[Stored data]
*** Block opens ***
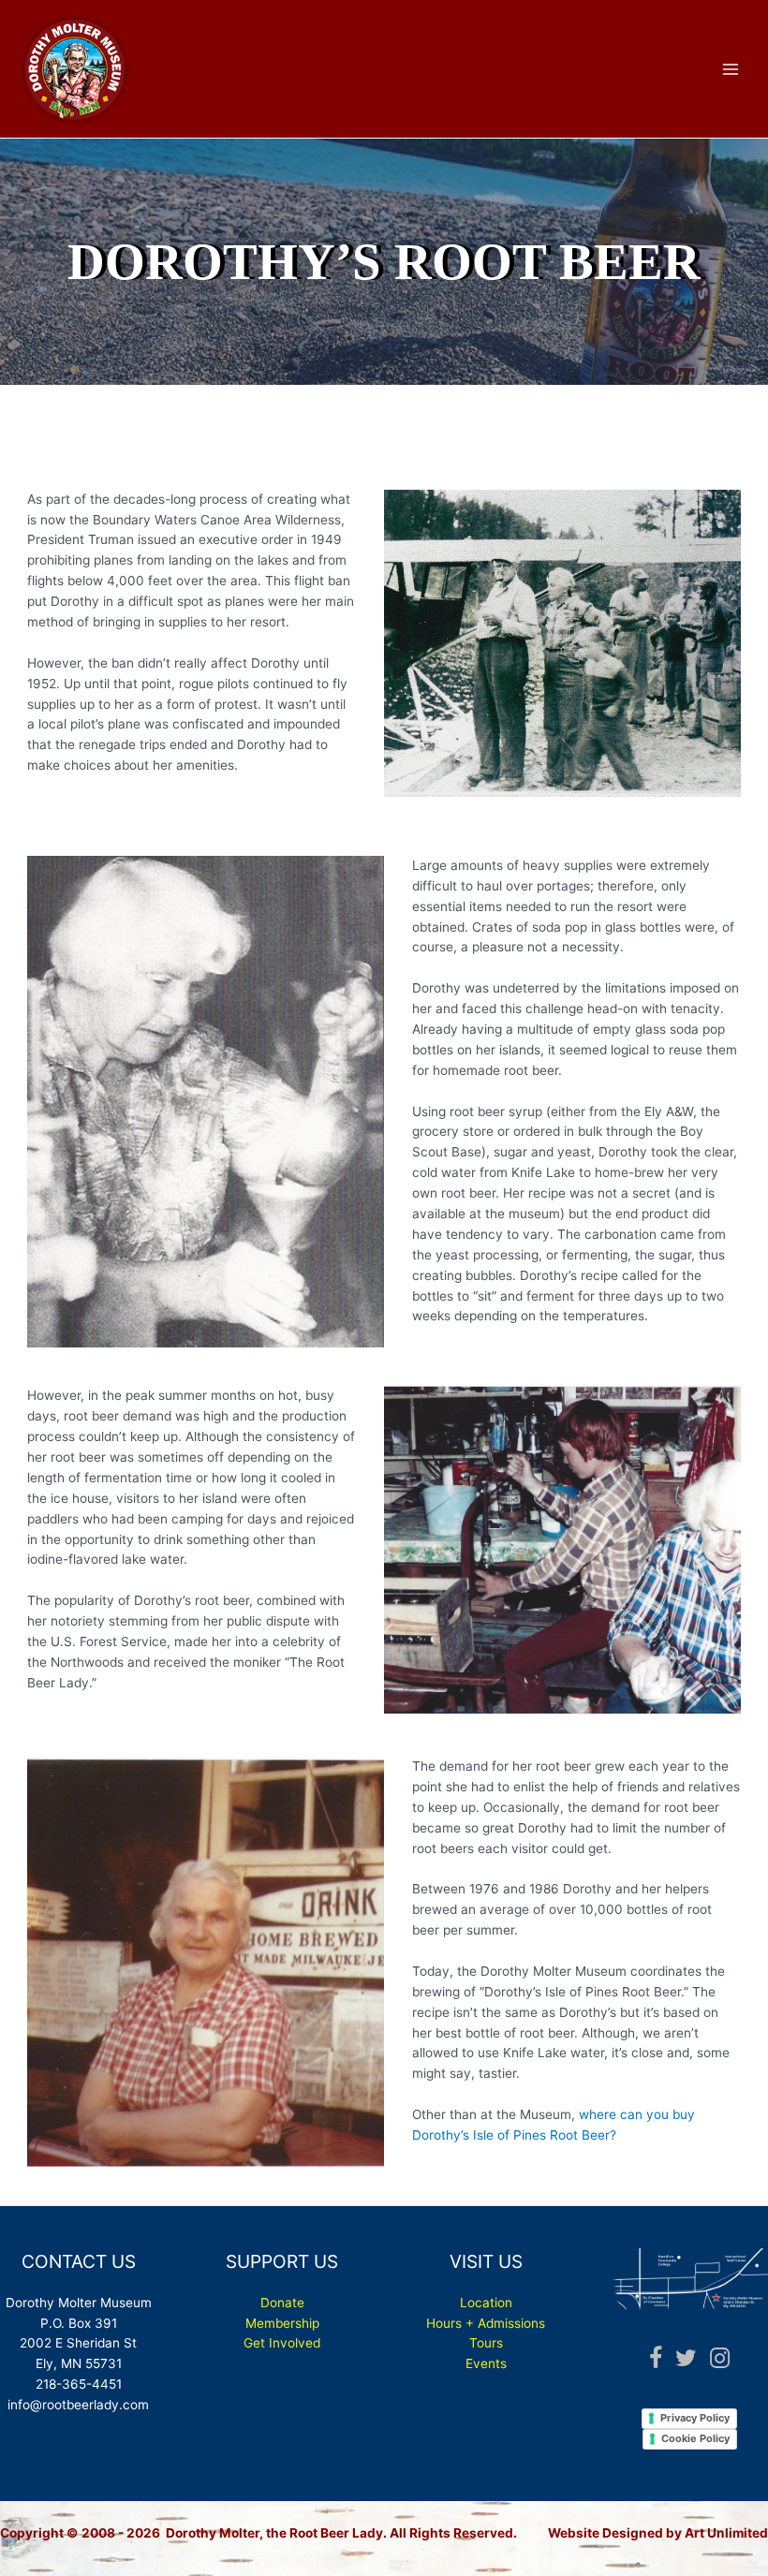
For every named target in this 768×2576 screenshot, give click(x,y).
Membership (282, 2323)
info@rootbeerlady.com (78, 2404)
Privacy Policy (695, 2417)
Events (486, 2363)
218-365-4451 (79, 2384)
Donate (282, 2302)
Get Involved (282, 2342)
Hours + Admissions (485, 2323)
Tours (486, 2342)
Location (486, 2302)
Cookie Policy (695, 2438)
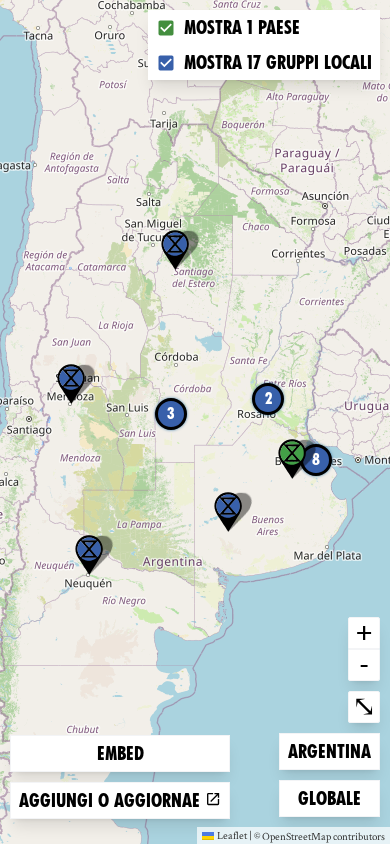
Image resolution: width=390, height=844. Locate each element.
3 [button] (171, 413)
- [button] (364, 664)
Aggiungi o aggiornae (112, 800)
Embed (120, 753)
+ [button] (364, 632)
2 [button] (268, 398)
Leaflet (232, 835)
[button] (175, 250)
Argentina (329, 751)
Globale (330, 798)
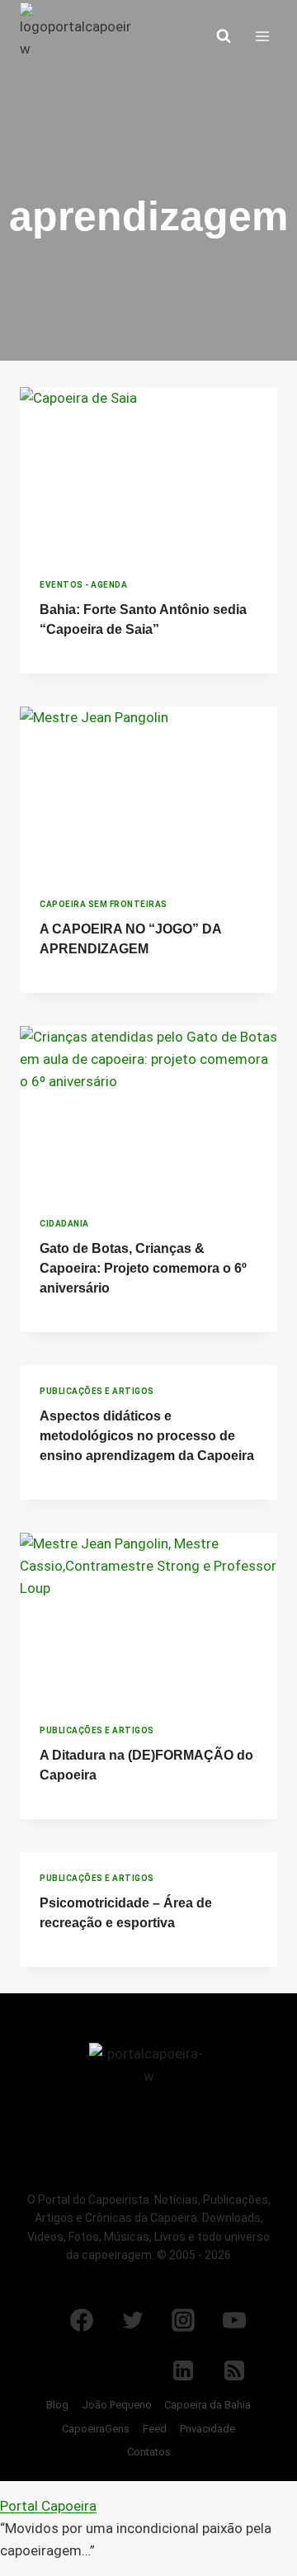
*** Block closes ***
## What to do:
Report how many lines of the records hold the word "button", and supply no other text.

## Response for this exercise:
5